→ Problem description
Every line from the opening of the records to the line with "You are a computer-use agent." should be restated exactly, with both ends included and the pictures left out.

### Supplied material

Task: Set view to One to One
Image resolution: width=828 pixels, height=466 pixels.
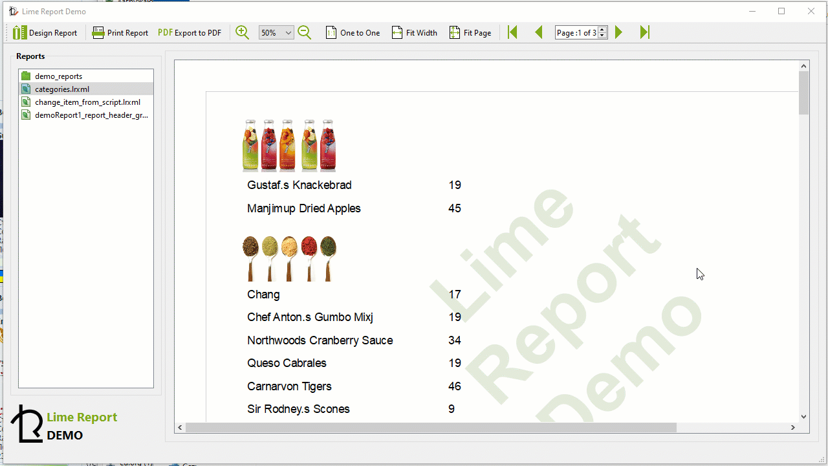Action: (353, 32)
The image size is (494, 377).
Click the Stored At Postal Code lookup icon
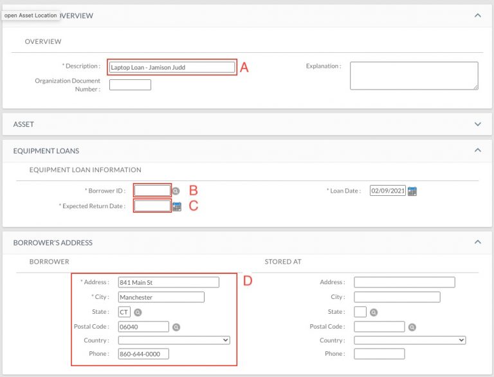pos(412,327)
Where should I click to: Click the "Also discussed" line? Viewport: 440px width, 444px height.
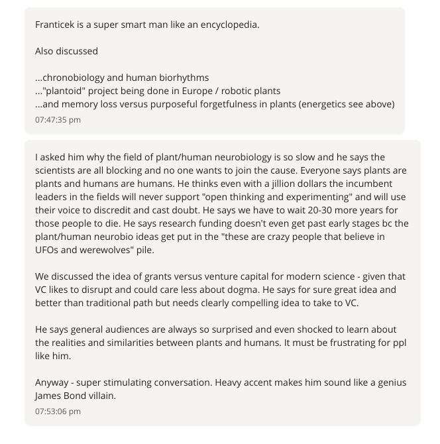coord(66,51)
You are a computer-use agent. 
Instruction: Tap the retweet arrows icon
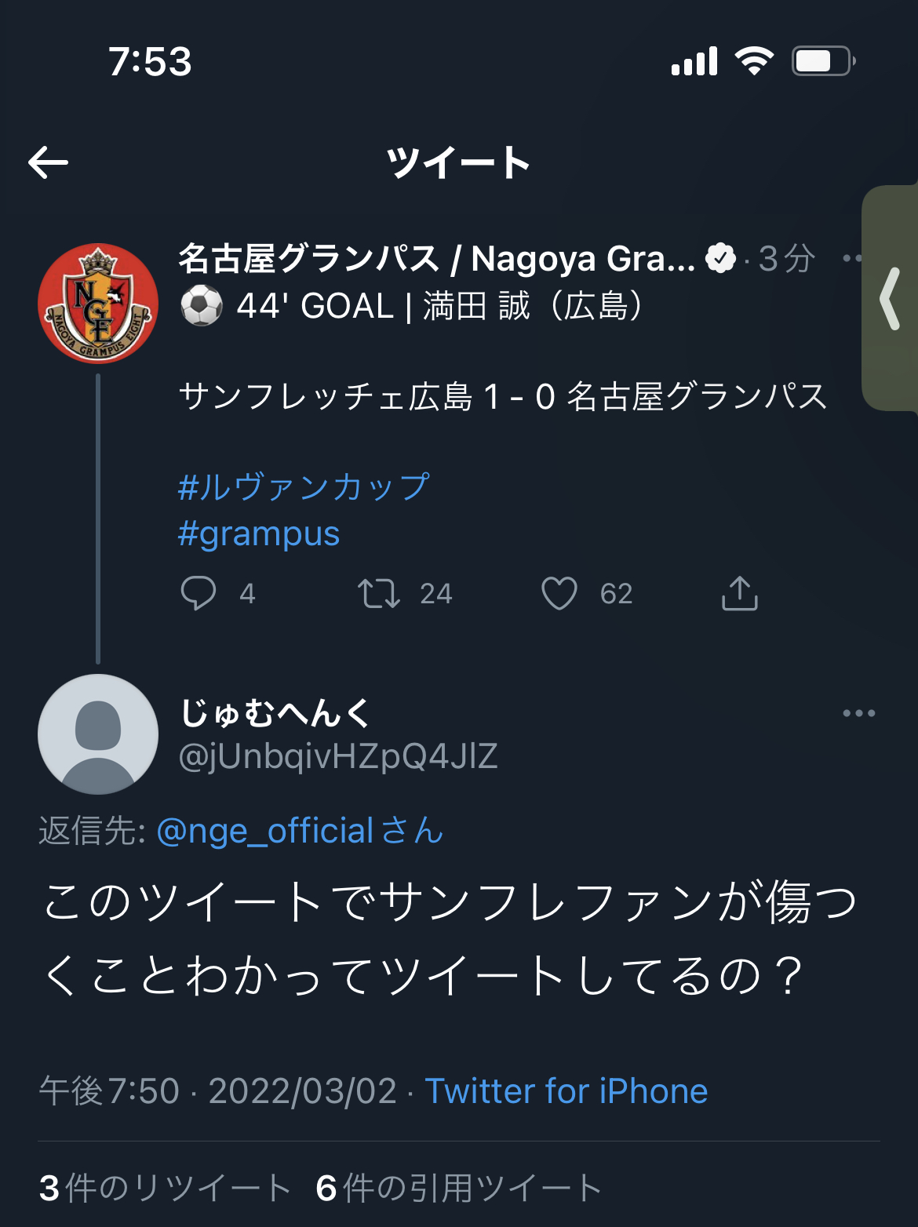[x=379, y=593]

######

→ Answer section
Task: Set view to One to One
Image resolution: width=828 pixels, height=466 pixels.
Action: (353, 32)
The image size is (494, 377).
Click the Stored At Postal Code lookup icon
pos(412,327)
Where should I click to: Click the "Also discussed" line? Viewport: 440px width, 444px height.
coord(66,51)
You are a computer-use agent. 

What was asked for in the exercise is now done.